Debt Management Objectives

During 1988, as part of the reform of the government's financial management, the New Zealand Debt Management Office (NZDMO) was formed to improve the management of risk associated with the Government's fixed income portfolio, which comprises liabilities in both the New Zealand and overseas markets and some liquidity assets. The categories of risk managed are interest rate, currency, liquidity, credit and operational risk.

In 1988, NZDMO introduced reforms of the public sector's cash management involving centralisation of surplus cash funds for investment and cash management purposes, and decentralisation to departments of the responsibility for payments and other banking operations.

The separation of the government's financial management from monetary policy enables NZDMO to focus on defining a low-risk net liability portfolio for the government and implementing it in a cost-effective manner.

Prior to March 1985, successive governments had borrowed under a fixed exchange-rate regime to finance the balance of payments deficit. Since the adoption of a freely floating exchange-rate regime, the government has borrowed externally only to rebuild the nation's external reserves and to meet refinancing needs.

Direct public debt increased by a net amount of $19,222 million including swaps between 1 July 2010 and 30 June 2011. This increase was due to a net increase in internal debt of $21,205 million and a decrease of $1,983 million in external debt.
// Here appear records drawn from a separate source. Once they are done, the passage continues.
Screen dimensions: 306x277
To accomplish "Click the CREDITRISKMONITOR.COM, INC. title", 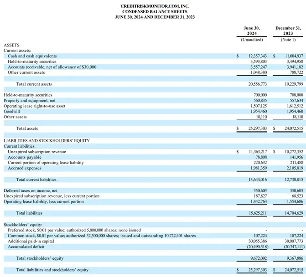I will click(153, 5).
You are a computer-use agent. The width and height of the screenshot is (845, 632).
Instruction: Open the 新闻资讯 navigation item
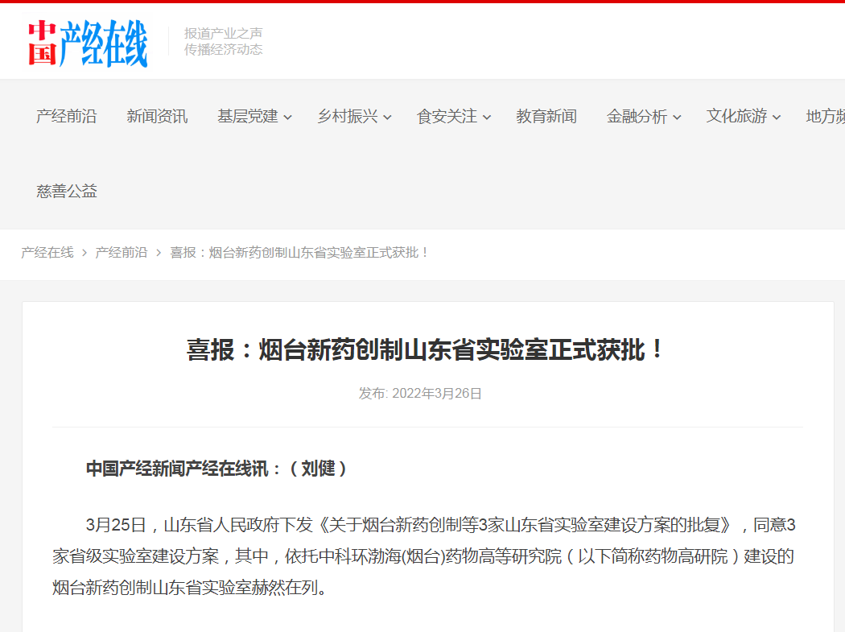tap(157, 117)
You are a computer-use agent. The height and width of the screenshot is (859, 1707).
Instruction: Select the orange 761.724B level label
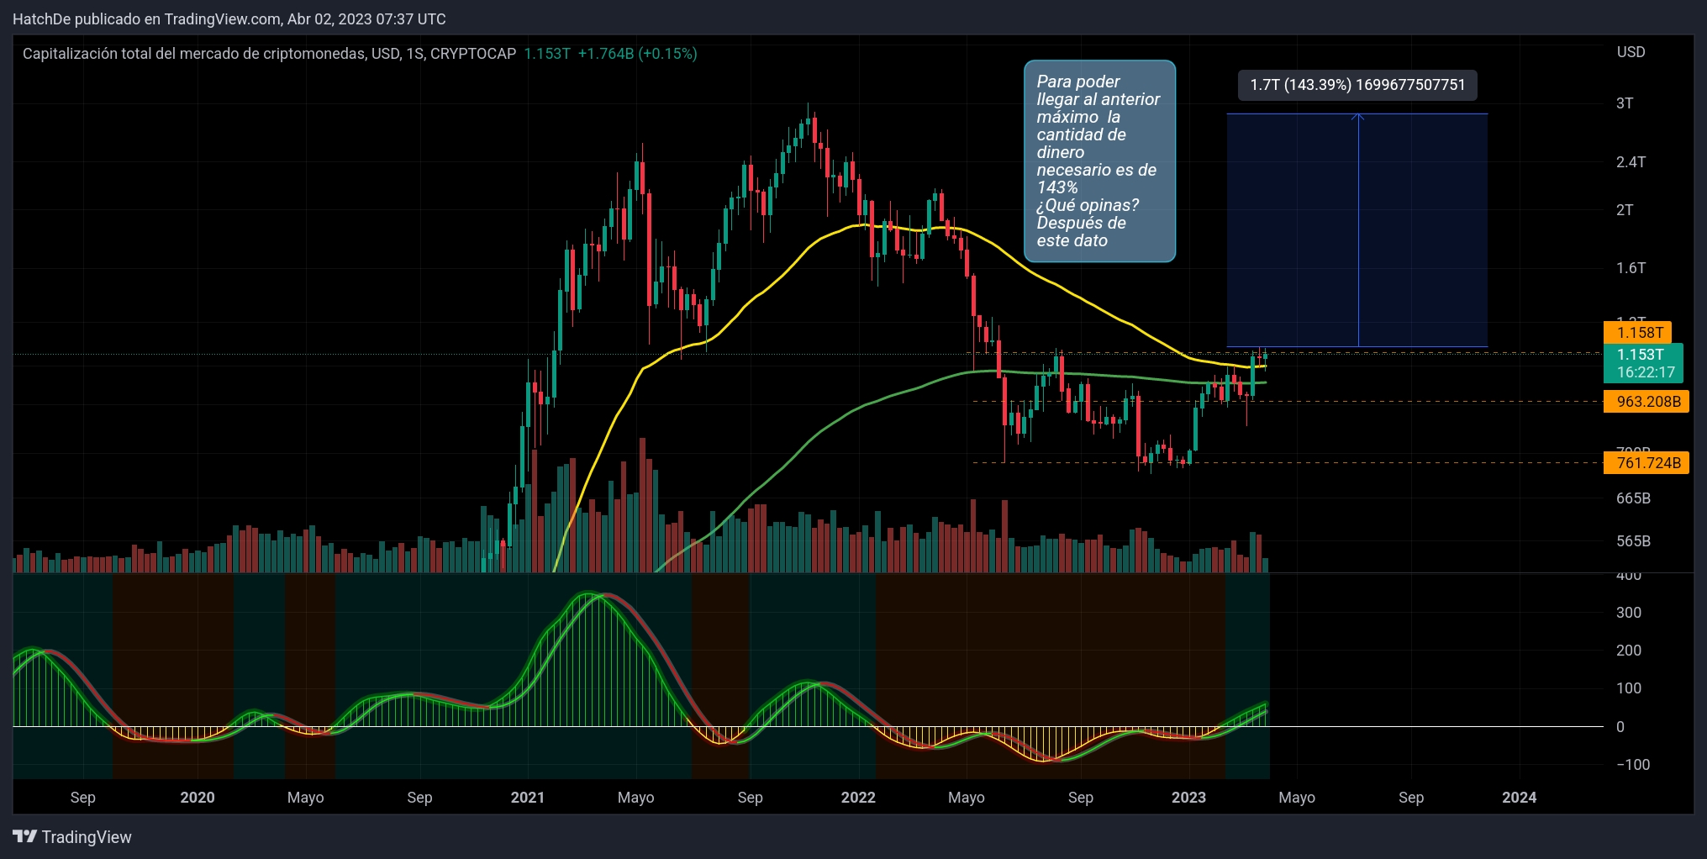click(x=1647, y=463)
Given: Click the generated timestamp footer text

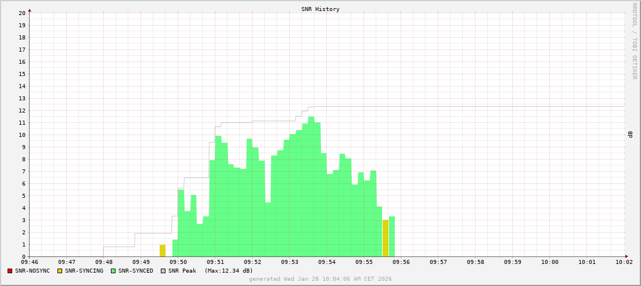Looking at the screenshot, I should [x=321, y=279].
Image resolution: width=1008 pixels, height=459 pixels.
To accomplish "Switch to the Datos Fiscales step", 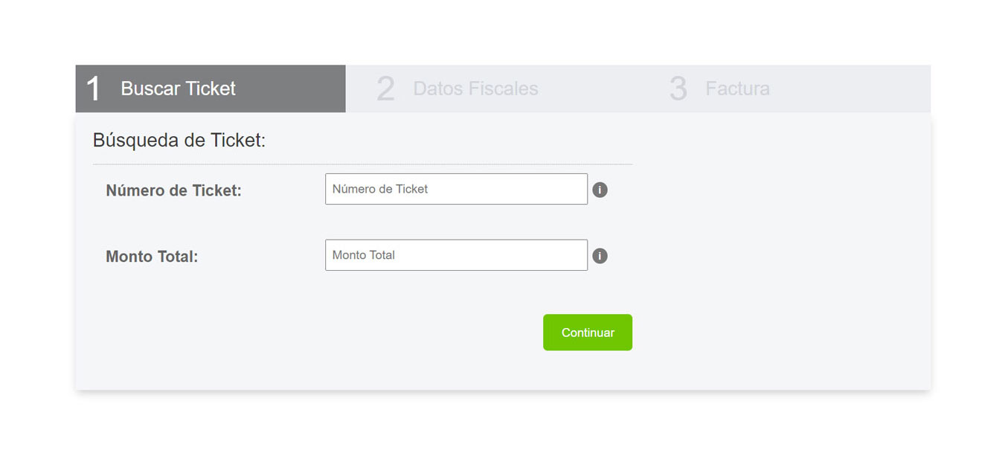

As of 30 June 2011, 3.1% of the interest-bearing direct debt of the government was repayable in foreign currencies. The quantifiable contingent liabilities of the Government, including the Reserve Bank of New Zealand, SOEs and Crown Entities, amounted to approximately $7,141 million.

Under existing legislation, amounts payable in respect of principal and interest upon New Zealand securities are a charge upon the public revenues of New Zealand, payable under permanent appropriation. All of the indebtedness of New Zealand is otherwise unsecured.

Debt Record

New Zealand has always paid when due the full amount of principal, interest and amortisation requirements upon its external and internal debt, including guaranteed debt.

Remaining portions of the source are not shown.